Yesterday, I had some fun playing around with remote debugging and examining crash dumps. In the lab, we’re currently running a lot of noise map simulations for a project we’re involved in. These simulations are distributed over all available computers in the lab, a mixture of old and new, often actively used by other people as desktop. The fun part starts when things do not run as smoothly as planned, which is unfortunately often the case. What else to expect expected from software that is simultaneously developed and used in production. We’re a research lab, after all.
Our current noise mapper is pretty young and only supports full multi-threading since recently. Since we use this to squeeze out that extra bit of performance on machines that have more than one core, we started noticing – not surprisingly – inconsistent and hard-to-reproduce crashes. Reproducing the crashes on the development box was not feasible as you could just spend hours waiting for the crash to happen. Debugging the crashed programs locally wasn’t an option either, as most of them didn’t have any debugging tools installed whatsoever.
Last week, I’ve found some time to investigate the problem further, and I first started poking around with remote debugging in Visual Studio 2005, but it wasn’t really helpful. Normal use requires that you have identical accounts on both PCs. In the heterogeneous environment of our lab, without central user management and where everyone admins his own desktop PC, this is not a easy thing. However, it also has a no-authorization mode (who needs security anyway =), and after disabling the firewall (the rule automatically created by the remote debugger somehow wasn’t enough) and modifying some obscure security setting, I finally was able to connect to it from my dev box. Unfortunately, I only got corrupted call stacks, so it wasn’t of any help at all.
But that’s when I noticed something really wonderful: minidumps. When your program crashes the hard way on WinXP and later, it pops up a dialog box asking if you want to send debug information to Microsoft. You of course don’t want to do that, but at that moment, a minidump already has been created. You just need to secure it before you click away the dialog box. Then you copy it to your dev box, open it in visual studio and press F5. Et voila, you get an instant reproduction of the crash, ready to be debugged. Then it was almost a breeze to solve the problem.
Why have I never noticed this before?
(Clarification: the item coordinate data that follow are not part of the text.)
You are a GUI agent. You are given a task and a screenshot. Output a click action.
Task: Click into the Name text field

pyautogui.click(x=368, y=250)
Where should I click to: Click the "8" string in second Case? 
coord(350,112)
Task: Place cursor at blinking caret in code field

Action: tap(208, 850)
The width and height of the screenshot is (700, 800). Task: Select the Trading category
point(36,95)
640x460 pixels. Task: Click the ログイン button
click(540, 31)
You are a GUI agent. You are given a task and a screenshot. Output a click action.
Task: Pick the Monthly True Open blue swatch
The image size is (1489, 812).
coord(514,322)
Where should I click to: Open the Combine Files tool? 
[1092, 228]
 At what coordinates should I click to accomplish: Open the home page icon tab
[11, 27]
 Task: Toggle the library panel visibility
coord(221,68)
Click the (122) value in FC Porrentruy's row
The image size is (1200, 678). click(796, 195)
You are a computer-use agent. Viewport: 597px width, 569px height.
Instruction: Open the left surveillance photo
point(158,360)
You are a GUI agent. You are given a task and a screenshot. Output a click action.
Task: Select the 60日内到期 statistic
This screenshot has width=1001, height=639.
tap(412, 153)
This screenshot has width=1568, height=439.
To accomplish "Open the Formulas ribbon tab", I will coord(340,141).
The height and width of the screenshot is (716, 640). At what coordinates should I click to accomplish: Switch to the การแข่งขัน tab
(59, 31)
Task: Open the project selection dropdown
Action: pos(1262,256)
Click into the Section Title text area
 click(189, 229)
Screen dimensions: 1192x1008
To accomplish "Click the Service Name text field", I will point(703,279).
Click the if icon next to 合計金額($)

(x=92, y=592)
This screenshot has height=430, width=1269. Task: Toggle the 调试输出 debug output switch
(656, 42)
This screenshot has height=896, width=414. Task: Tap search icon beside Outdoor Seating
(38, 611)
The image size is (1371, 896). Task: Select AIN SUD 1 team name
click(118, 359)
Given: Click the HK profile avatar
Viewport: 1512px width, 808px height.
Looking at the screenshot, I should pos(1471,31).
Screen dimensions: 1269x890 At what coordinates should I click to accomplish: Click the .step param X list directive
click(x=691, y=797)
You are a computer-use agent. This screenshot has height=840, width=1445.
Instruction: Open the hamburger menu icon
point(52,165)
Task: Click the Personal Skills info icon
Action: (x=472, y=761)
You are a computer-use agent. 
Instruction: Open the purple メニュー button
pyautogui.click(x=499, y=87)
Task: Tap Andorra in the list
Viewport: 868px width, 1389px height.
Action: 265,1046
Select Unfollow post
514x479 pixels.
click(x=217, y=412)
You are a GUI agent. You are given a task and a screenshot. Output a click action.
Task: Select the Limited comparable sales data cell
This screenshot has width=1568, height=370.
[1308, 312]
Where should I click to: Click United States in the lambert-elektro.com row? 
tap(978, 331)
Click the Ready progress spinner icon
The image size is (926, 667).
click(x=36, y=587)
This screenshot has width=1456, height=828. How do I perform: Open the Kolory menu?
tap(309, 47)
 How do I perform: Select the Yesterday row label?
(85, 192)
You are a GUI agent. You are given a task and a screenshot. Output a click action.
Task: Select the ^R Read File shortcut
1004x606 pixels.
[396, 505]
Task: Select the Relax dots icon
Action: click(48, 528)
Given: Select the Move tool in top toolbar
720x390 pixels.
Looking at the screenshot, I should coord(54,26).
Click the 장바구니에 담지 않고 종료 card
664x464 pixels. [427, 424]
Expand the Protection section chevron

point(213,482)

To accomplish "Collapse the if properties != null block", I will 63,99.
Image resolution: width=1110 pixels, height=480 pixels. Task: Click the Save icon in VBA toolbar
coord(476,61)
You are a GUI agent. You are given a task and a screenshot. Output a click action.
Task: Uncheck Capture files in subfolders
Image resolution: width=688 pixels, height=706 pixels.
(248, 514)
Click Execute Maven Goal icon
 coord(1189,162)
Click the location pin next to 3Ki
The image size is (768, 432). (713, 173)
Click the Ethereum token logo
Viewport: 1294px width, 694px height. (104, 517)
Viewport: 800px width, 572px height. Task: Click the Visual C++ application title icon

It’s so helpful to investigate problems that happen on machines other than yours. It’s plain magic. I’m thinking of building it in in our software so that the crash dumps are automatically send to me. If I also can avoid the dialog box, I can run the simulations unattended, and still be reported of any issue. When a crash happens, the program simply sends me the crash dump and tries to run the next job. I already have something similar for problems that arise in the Python code of the simulations, but this would make it complete.
Perhaps to be continued =)